Debbie Masauvakalo, President of the Vanuatu Volleyball Federation, attributes their success to the establishment of comprehensive pathways through community programs, which were first introduced in 2007. As the country gears up to defend its Pacific Games women’s title in Honiara this November, the Vanuatu women’s team has already made their mark, securing a bronze medal at the 2022 Commonwealth Games through the exceptional performances of Sherysyn Toko and Miller Pata.
Masauvakalo emphasizes that their pathway to success revolves around the community, particularly focusing on young ni-Vanuatuans. National representatives serve as role models, coaching and supporting talented individuals identified through these programs. “Having a pathway for your programs and role models who give back and train these kids is crucial,” she expressed in an interview with RNZ Pacific, stressing the importance of sustainability.
According to Masauvakalo, without a clear pathway, programs are destined to fail. She highlights the significance of cultivating talent from a young age and ensuring a continuous flow of skilled athletes. “We started our program back in 2007, and we continue to lead in beach volleyball in the Pacific because we have implemented pathways and plans, not just for players but also for coaches and officials,” she affirms.
As an exemplar of their approach, she points to the team of two players set to participate in the Youth Commonwealth Games in Trinidad and Tobago this August. These athletes have been playing beach volleyball for several years, having started when they were just 10 and 12 years old. Their progression demonstrates the effectiveness of the pathway system, enabling young players to take their first steps in international competitions.
The support for beach volleyball in Vanuatu is commendable, with Masauvakalo emphasizing the strong backing from the local community. “We are a community team, and everything we do is part of the community,” she states. Local government authorities actively engage with the players, recognizing their status as role models for women, men, and aspiring sports stars.

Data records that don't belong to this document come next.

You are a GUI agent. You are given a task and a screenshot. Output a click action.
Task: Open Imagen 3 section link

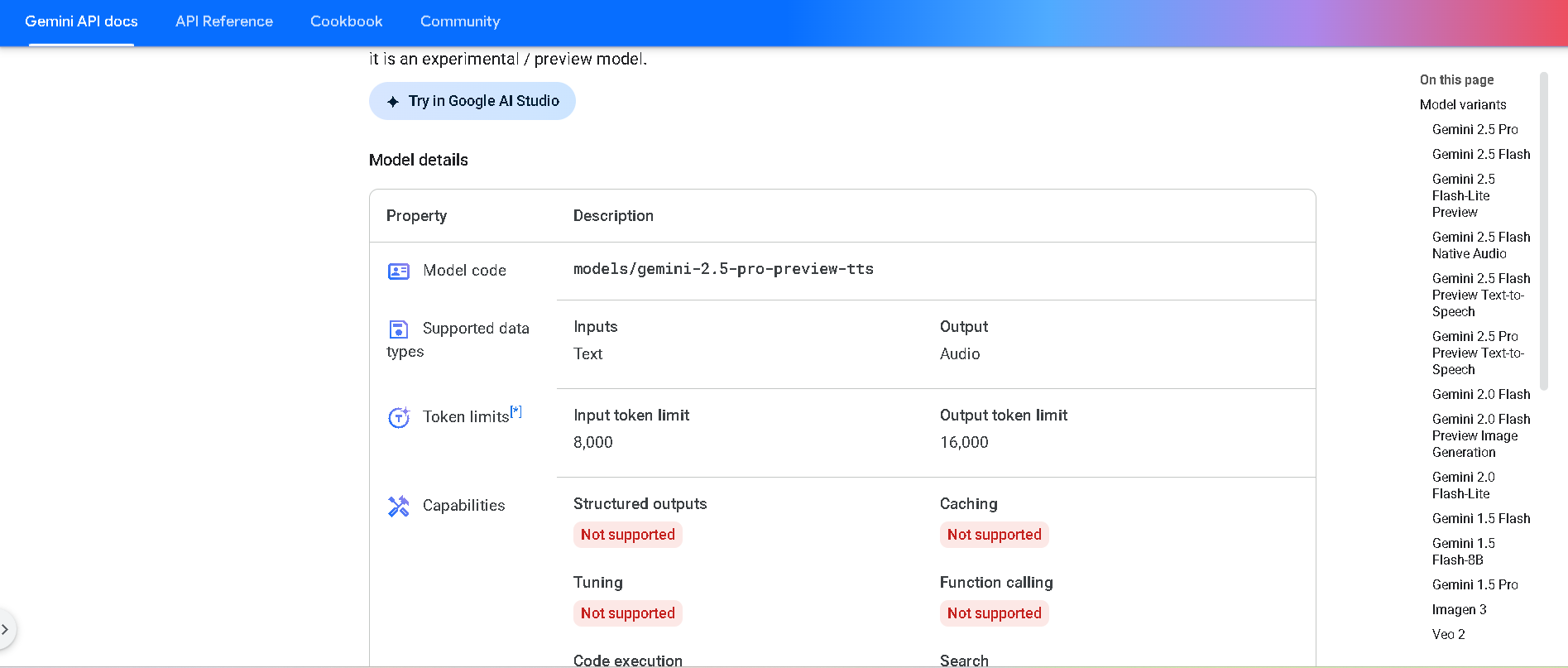tap(1459, 610)
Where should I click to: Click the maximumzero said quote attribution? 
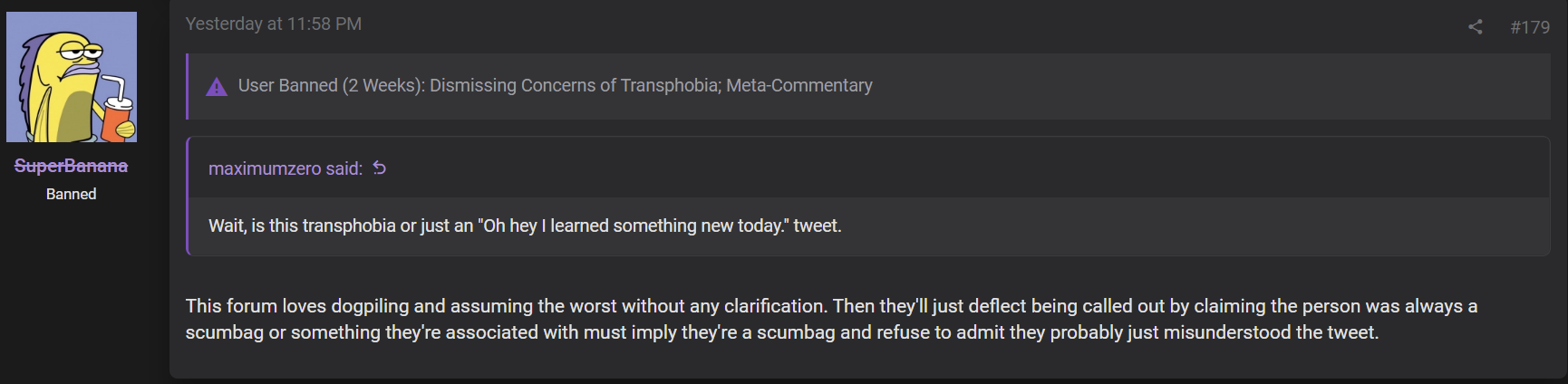[286, 168]
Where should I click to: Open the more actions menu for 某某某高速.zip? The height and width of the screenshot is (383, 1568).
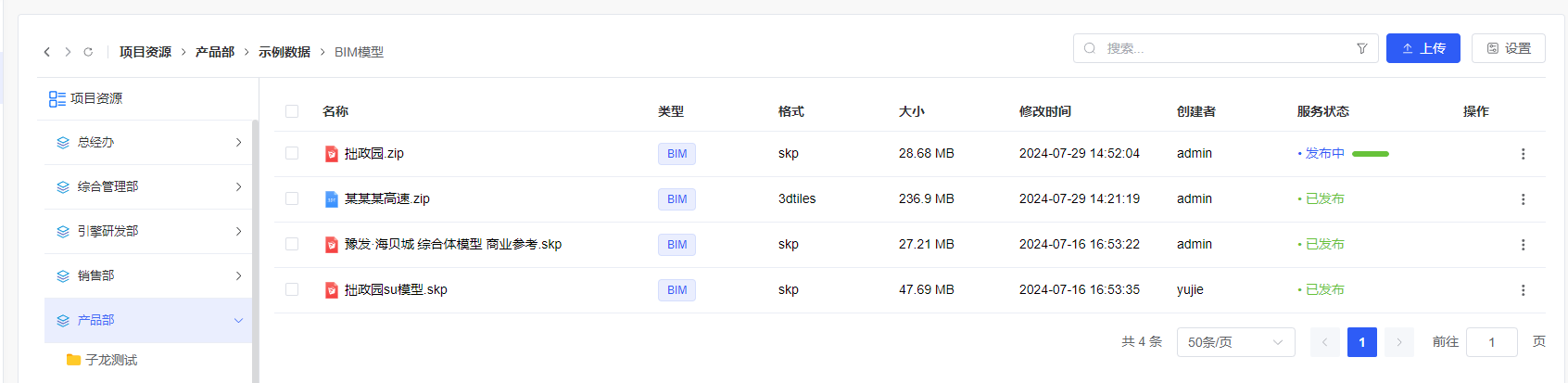1523,199
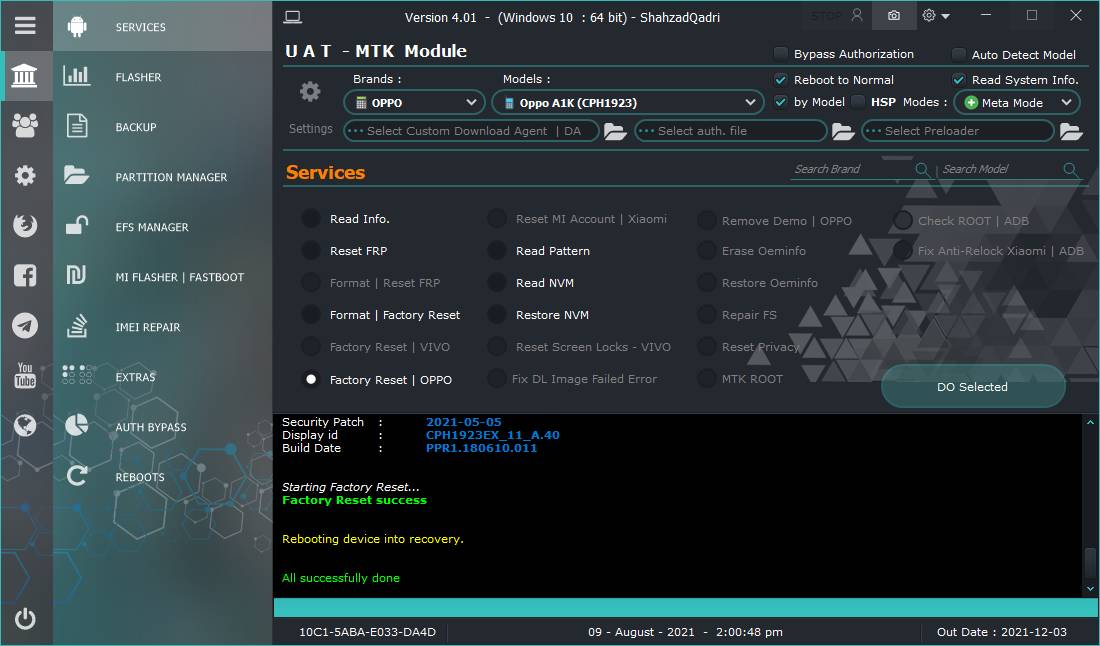Viewport: 1100px width, 646px height.
Task: Open folder icon for Select Preloader
Action: [1071, 131]
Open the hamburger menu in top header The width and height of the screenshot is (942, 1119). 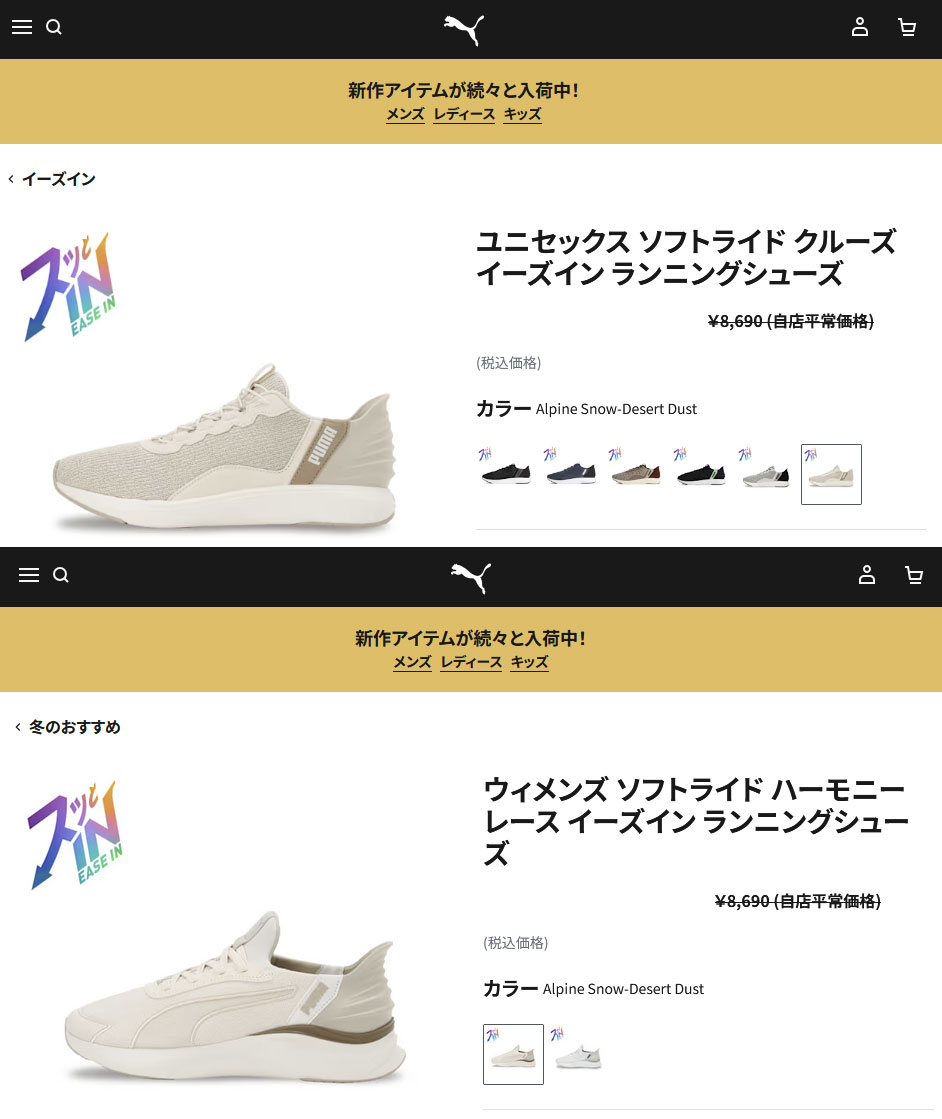22,27
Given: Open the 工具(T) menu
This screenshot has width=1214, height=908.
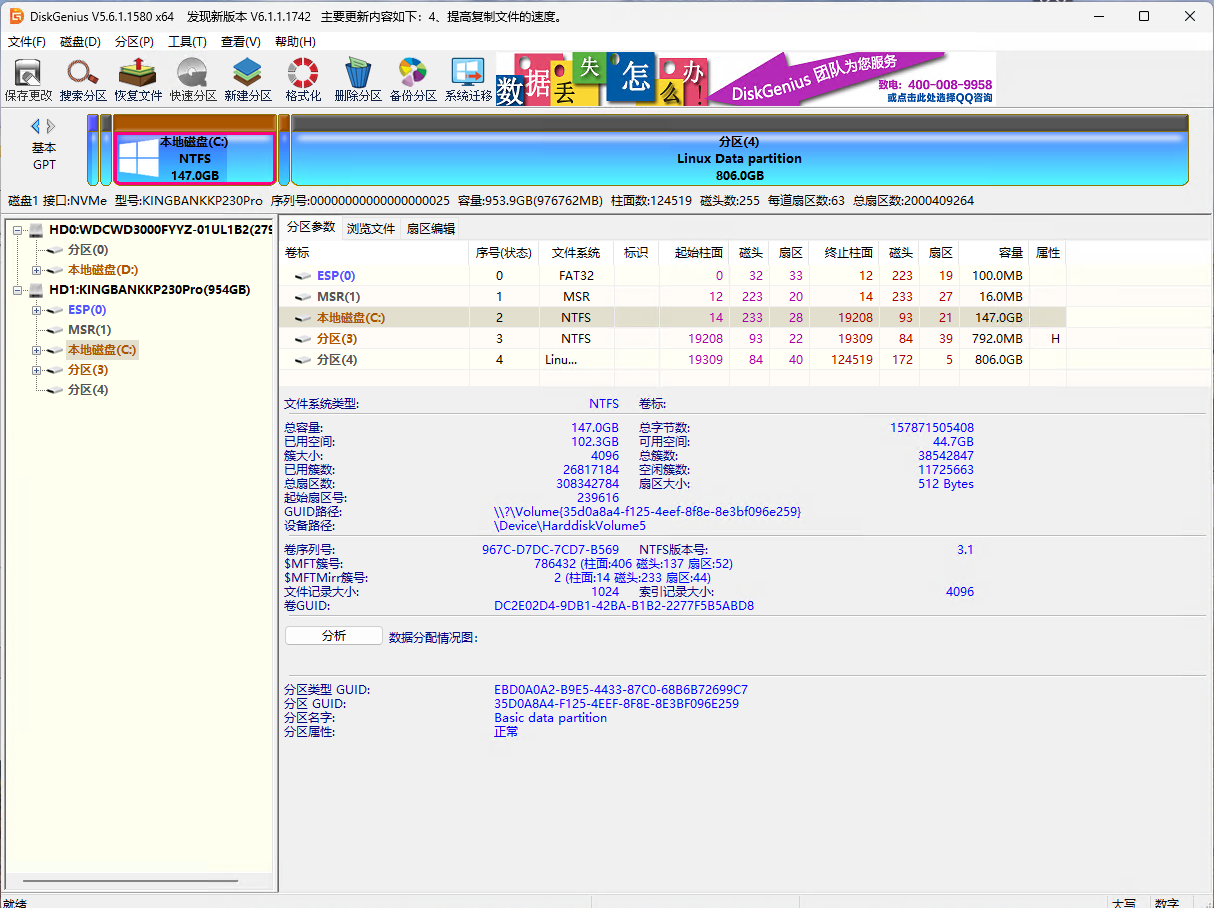Looking at the screenshot, I should (187, 42).
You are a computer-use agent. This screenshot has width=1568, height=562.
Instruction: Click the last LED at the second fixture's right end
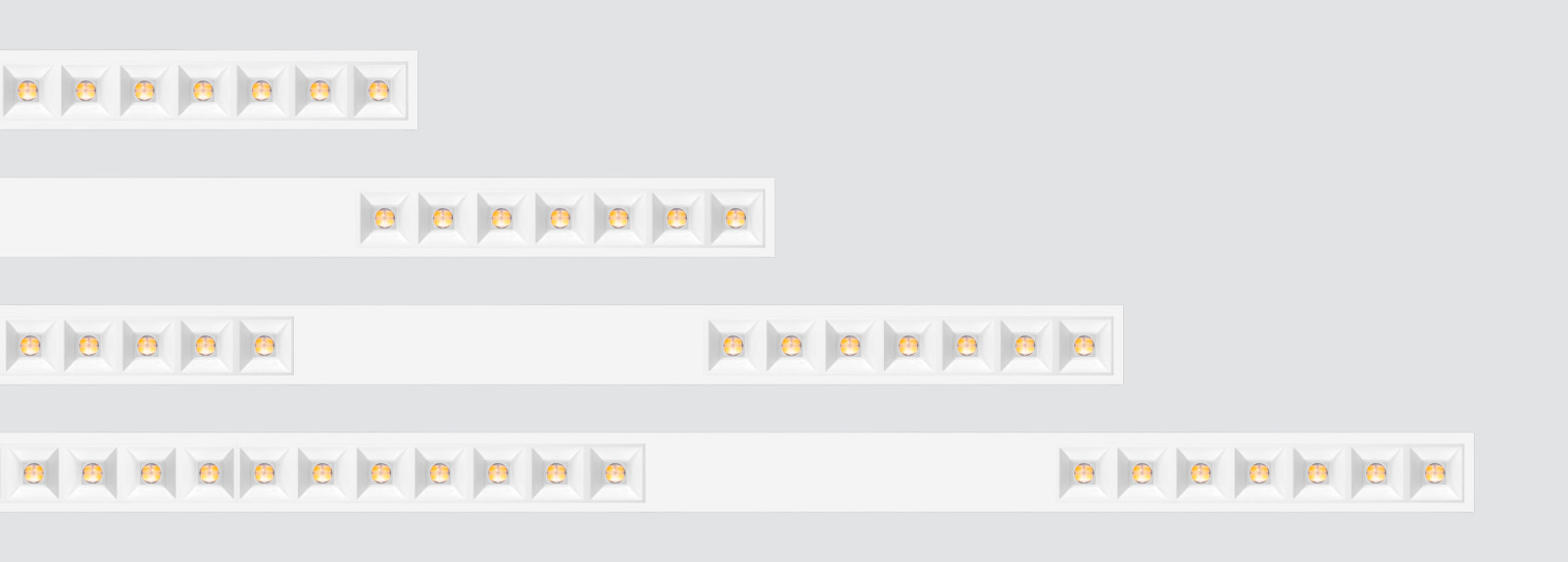click(x=736, y=218)
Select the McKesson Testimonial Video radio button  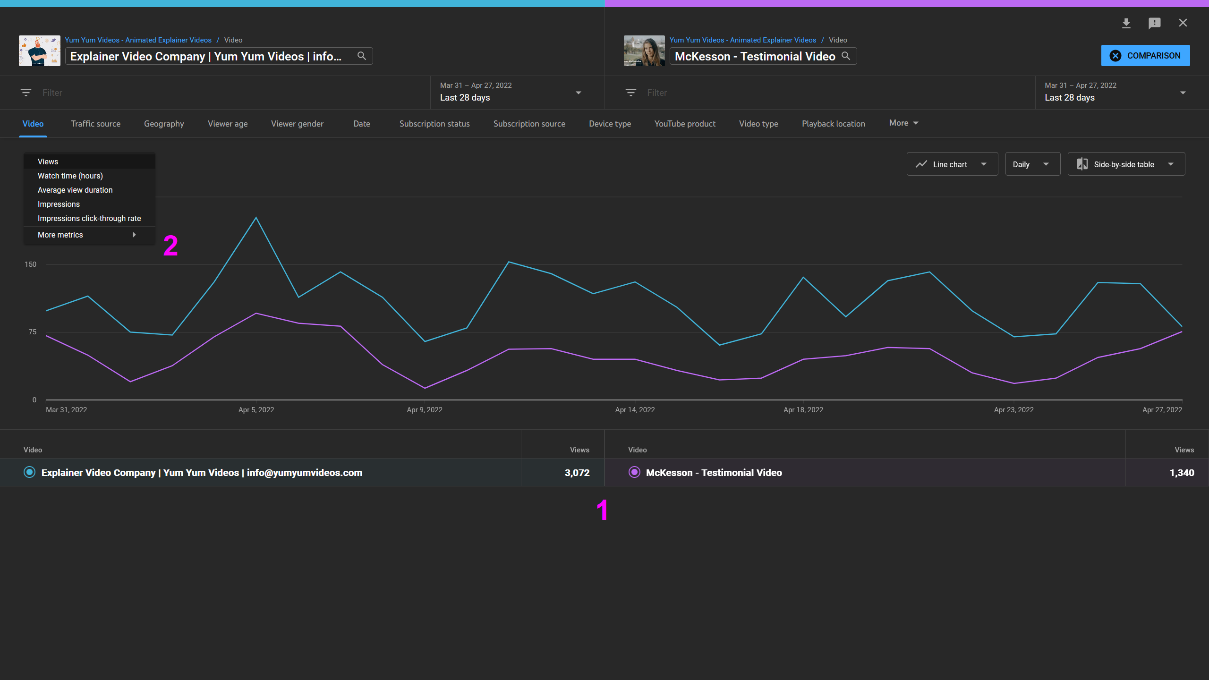tap(634, 472)
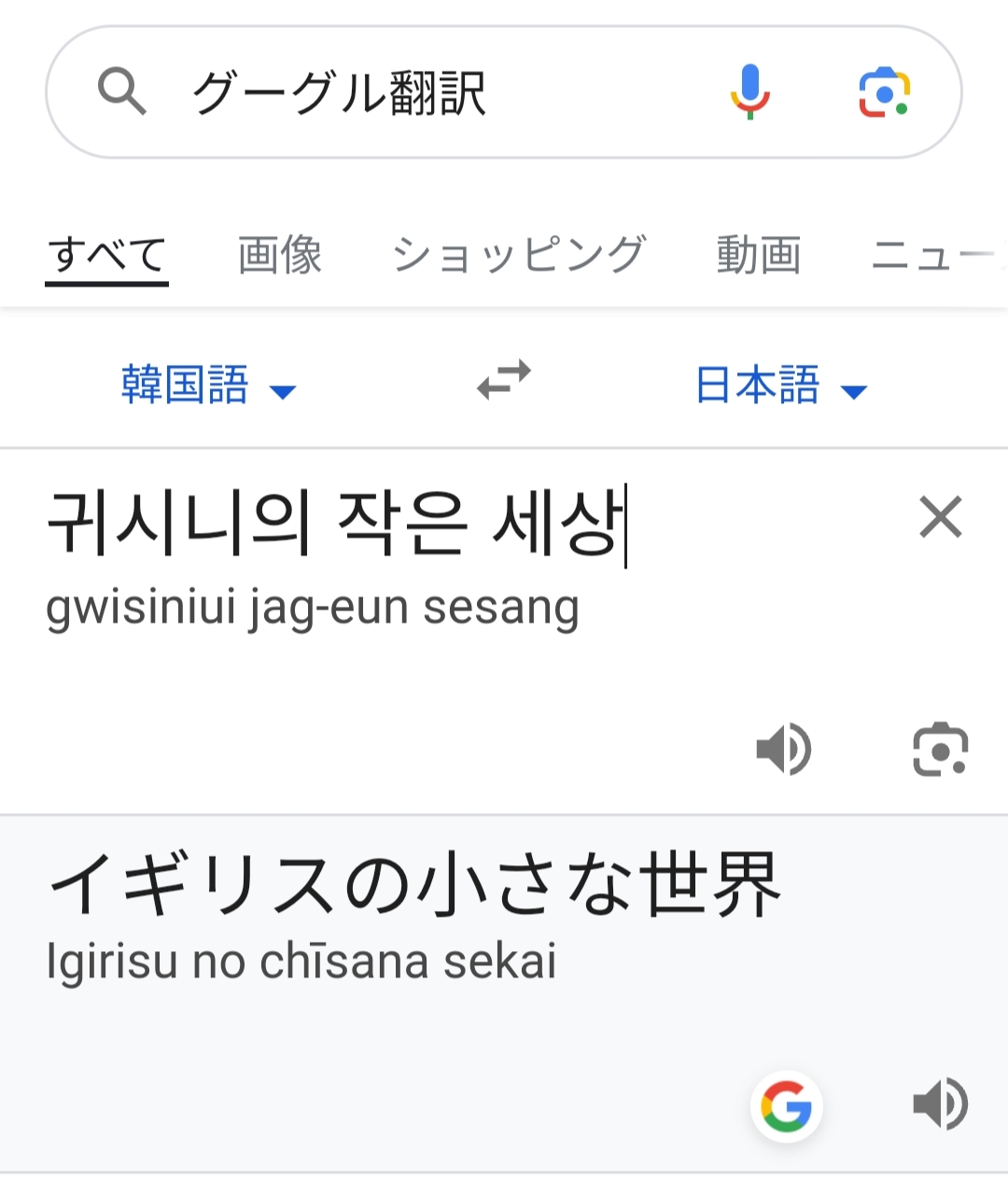Swap the source and target languages
The image size is (1008, 1179).
tap(504, 381)
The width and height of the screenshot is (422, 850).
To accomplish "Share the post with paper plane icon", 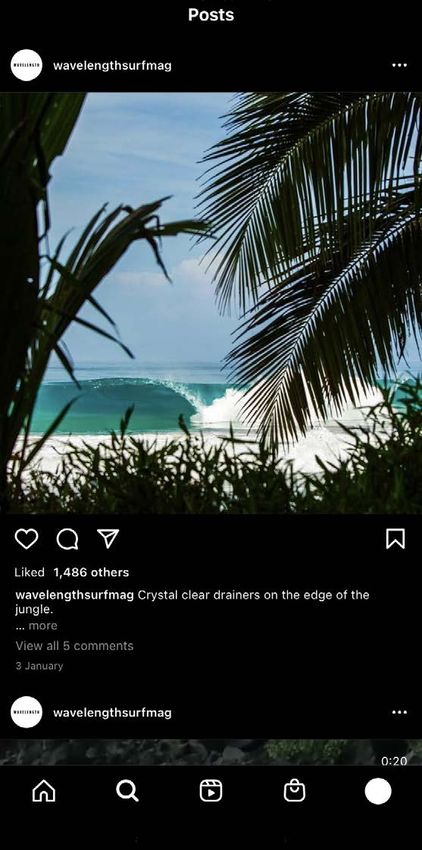I will (x=108, y=538).
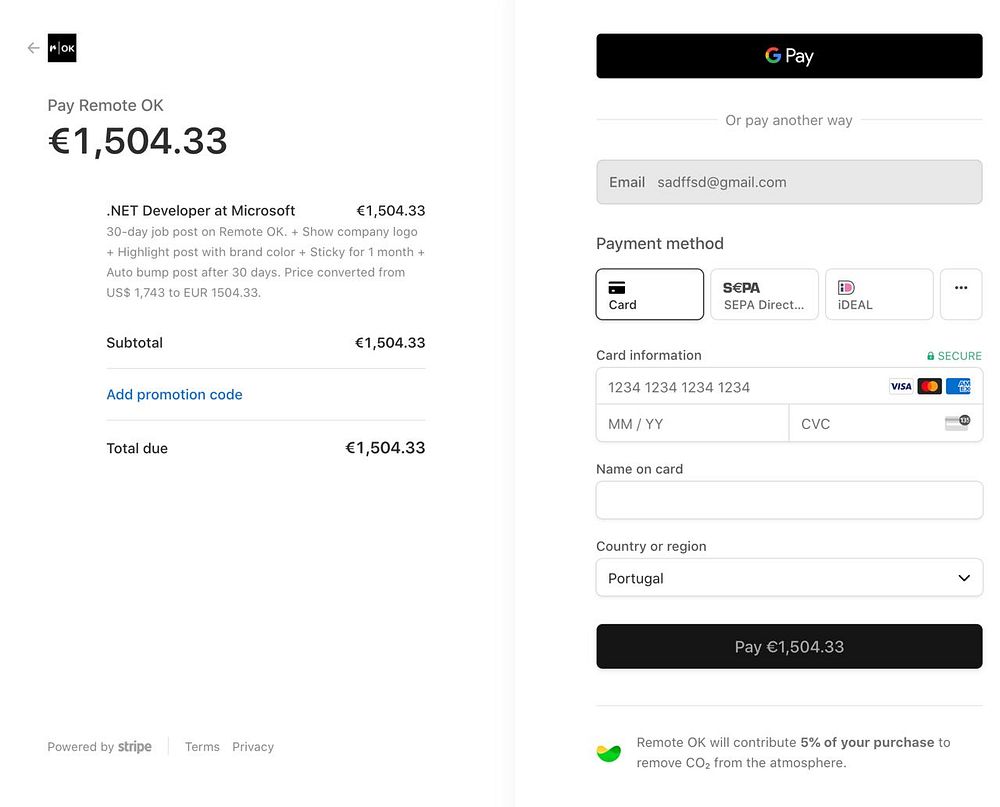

Jill Scanlon, Vanuatu Volleyball’s media officer, acknowledges the widespread support for beach volleyball and the national teams across the entire country. Recounting a heartening experience during a visit to the northern provinces, Scanlon encountered individuals who eagerly inquired about the team’s progress. She recalls their dedication, stating, “We watch the beach volleyball Facebook page every time they compete overseas, we’re watching for the scores all the time, and we’re cheering them on.” Even in the most remote regions and outer islands, the national teams receive immense support and are regarded as influential figures and role models within the broader community.
Scanlon adds that all national representatives actively contribute to the community programs, including disability inclusion initiatives, by assuming coaching roles. This commitment further reinforces the strong bond between the players and their communities.
Vanuatu’s exceptional achievements in beach volleyball stand as a testament to the power of community-based programs and the invaluable support from both local authorities and the populace. With their well-established pathways, the nation continues to nurture young talent, ensuring a bright future for the sport while inspiring the next generation of athletes.